Solía decir, con una sonrisa que no llegaba a sus ojos.
—Hemos intercambiado tantas cartas mientras él está en la frontera. Es tan dedicado a sus deberes, pero siempre encuentra tiempo para escribirme. Su lealtad al reino es admirable, ¿no creen?
Las damas a su alrededor suspiraron con envidia y admiración, creyendo cada palabra que salía de los labios de Isabella. Sin embargo, una joven noble, la señorita Marissa, que había oído rumores diferentes, no pudo evitar levantar una ceja con escepticismo.
—Es maravilloso escuchar eso, Señorita Isabella.
Dijo Marissa con un tono diplomático.
—He oído que el joven Duque está muy ocupado con la guerra en la frontera. Debe ser difícil para él encontrar tiempo para escribir.
Isabella, sin perder su compostura, sonrió aún más ampliamente.
—Devon siempre ha sido un hombre de gran determinación y dedicación. Aunque sus responsabilidades son muchas, nunca olvida sus promesas.
Hizo una pausa teatral, mirando a las damas a su alrededor.
—Me siento muy afortunada de tener su afecto y atención, incluso en tiempos tan difíciles.
La conversación continuó, y aunque algunas de las damas podían sospechar la verdad, la mayoría estaban encantadas con la historia de Isabella.
Isabella nunca imaginó que la narrativa que había creado con tanta dedicación, comenzaría a desmoronarse ante sus ojos en poco tiempo.
—¿Entonces aún no conoce a su cuñada, la princesa de Cortés?

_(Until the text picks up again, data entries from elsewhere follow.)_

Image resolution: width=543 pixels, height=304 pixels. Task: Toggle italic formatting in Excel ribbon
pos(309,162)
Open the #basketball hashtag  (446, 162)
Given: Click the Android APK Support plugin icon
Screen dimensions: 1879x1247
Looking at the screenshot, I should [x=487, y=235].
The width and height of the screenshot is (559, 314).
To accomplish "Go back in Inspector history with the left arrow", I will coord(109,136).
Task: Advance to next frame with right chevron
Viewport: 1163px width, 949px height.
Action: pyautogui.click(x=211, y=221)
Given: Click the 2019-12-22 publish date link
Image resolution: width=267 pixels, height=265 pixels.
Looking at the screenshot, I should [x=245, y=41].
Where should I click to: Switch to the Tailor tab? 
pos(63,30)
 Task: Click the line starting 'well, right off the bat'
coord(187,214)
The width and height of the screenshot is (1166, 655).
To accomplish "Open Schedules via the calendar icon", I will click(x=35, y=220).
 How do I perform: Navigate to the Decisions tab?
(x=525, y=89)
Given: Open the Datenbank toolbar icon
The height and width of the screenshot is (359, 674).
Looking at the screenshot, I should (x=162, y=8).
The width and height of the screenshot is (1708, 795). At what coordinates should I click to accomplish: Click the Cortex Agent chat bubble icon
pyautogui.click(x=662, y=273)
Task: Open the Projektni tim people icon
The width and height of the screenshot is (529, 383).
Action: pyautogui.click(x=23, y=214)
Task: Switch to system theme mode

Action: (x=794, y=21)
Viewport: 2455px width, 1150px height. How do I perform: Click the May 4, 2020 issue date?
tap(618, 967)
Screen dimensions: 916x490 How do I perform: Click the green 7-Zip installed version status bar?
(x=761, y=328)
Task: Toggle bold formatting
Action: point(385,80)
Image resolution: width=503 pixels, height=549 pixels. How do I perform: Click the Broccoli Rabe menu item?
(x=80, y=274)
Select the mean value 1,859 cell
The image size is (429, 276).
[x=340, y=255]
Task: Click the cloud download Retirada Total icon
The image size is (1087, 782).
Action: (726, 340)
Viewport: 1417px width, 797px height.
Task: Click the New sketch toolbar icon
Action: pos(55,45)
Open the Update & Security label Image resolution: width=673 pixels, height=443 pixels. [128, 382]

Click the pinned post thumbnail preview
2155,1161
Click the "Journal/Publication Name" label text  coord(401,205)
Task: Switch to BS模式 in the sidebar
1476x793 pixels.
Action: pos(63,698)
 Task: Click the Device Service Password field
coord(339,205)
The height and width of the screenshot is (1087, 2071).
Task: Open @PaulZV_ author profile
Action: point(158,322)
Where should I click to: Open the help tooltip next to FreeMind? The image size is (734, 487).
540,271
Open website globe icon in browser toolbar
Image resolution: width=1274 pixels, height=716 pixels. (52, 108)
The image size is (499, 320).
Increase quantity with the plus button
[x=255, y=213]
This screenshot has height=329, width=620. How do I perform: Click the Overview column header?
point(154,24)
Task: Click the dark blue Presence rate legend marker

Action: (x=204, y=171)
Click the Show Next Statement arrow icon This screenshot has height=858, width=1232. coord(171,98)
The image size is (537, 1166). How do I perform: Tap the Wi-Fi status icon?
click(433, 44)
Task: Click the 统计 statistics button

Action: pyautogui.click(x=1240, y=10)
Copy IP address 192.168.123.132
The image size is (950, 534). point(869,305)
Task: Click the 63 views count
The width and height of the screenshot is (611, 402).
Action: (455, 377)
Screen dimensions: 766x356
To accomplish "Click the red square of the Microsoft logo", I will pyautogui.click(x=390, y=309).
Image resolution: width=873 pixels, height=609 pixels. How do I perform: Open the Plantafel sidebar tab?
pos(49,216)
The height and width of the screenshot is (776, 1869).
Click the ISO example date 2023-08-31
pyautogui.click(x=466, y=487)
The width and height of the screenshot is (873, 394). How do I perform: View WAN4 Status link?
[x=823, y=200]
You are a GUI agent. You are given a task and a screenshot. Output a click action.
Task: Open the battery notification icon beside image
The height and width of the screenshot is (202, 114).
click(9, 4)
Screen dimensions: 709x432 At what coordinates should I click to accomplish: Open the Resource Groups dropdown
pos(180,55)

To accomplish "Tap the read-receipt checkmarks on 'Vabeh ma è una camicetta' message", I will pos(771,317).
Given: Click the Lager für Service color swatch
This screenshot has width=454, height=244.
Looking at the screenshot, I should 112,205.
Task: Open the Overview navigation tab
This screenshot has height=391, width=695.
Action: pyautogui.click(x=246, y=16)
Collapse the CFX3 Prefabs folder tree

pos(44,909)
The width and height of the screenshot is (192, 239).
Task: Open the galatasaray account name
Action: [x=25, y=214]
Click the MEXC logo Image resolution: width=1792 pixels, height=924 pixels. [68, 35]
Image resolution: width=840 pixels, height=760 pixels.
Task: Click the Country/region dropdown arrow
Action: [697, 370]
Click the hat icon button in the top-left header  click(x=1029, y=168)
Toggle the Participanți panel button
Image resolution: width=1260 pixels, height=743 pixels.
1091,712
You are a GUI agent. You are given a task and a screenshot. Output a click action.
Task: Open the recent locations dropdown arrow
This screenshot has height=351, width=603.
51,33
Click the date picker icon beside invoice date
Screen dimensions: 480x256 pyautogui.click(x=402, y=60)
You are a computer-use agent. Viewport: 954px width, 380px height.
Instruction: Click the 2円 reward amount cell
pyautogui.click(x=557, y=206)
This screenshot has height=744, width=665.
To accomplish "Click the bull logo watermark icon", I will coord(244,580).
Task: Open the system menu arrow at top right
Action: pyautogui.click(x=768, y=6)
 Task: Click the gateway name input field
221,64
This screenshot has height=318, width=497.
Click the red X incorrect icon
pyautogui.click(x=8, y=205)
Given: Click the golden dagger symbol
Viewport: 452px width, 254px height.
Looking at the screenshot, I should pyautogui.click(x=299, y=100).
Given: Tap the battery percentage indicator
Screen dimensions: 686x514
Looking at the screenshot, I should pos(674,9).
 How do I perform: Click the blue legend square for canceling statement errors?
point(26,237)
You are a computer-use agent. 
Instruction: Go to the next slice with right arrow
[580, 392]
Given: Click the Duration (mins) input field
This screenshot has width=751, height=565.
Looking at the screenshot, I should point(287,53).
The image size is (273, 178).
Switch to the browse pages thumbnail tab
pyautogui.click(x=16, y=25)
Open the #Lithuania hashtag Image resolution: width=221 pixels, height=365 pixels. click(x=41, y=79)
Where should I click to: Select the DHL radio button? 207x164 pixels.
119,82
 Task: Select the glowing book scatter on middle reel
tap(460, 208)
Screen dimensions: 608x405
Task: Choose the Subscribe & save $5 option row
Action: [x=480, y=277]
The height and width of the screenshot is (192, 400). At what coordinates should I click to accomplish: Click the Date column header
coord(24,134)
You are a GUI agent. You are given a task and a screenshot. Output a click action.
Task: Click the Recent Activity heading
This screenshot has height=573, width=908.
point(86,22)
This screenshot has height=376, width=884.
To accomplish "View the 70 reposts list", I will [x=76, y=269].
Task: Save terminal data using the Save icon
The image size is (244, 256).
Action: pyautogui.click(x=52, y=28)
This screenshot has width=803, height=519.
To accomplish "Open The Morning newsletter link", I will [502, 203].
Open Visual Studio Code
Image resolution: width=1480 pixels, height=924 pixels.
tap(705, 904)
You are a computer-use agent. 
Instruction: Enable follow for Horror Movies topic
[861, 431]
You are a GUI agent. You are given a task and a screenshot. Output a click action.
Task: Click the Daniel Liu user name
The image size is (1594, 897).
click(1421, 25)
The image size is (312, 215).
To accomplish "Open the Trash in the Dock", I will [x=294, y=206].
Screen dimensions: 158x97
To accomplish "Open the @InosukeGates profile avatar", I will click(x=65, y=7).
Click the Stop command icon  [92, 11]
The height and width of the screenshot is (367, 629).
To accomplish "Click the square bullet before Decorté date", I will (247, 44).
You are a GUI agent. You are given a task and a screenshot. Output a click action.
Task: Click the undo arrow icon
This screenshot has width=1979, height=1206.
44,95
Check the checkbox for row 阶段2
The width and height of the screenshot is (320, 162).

Isabella frunció los labios oculta tras su abanico, harta de esa pregunta, por más que siempre intentará desviar esa pregunta, no había una sola ocasión en la que de repente Elena de Cortés se volviera el tema central de conversación.
Con la sutileza que la caracterizaba, Isabella sonrió para luego decir.
—Señorita Leila, debo decir que aún no tengo tal privilegio... Se dice que la princesa está muy ocupada con su formación...
Aún nadie le respondía, pero Isabella ya podía anticipar las cosas que le dirían y así fue.
Aunque fue tajante con su respuesta sobre que no sabía nada sobre Elena, las señoritas a su alrededor seguían preguntando y comentando sobre ella y eso solo irritada más a Isabella que luchaba internamente por contenerse y no demostrar lo que realmente pensaba.